**Exercise**
Would you reproduce each line below exactly, leaving every picture out?

**Data**
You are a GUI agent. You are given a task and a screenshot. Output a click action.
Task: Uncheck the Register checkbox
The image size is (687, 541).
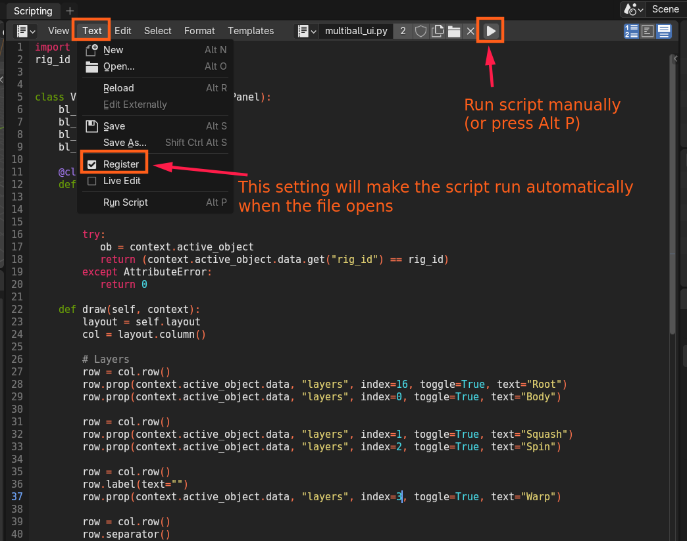(92, 164)
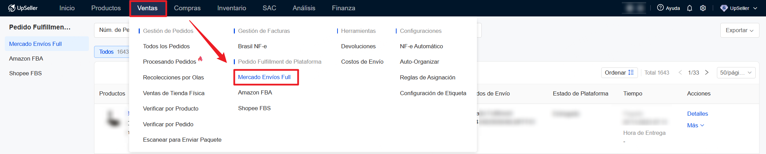
Task: Select Mercado Envíos Full in the Ventas menu
Action: pos(264,77)
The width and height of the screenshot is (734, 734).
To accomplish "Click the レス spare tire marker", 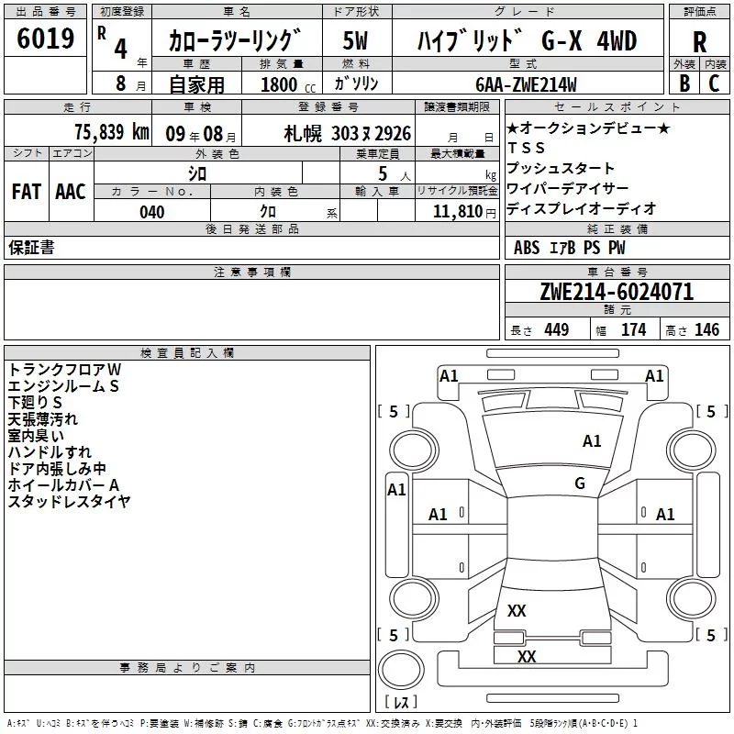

**Response to this exercise**
You are a GUI agent. You are given a task and a screenshot. Output a click action.
Task: Uncheck the Register checkbox
The image size is (687, 541).
(92, 164)
Task: Select Mercado Envíos Full in the Ventas menu
Action: pos(264,77)
The width and height of the screenshot is (734, 734).
To accomplish "Click the レス spare tire marker", 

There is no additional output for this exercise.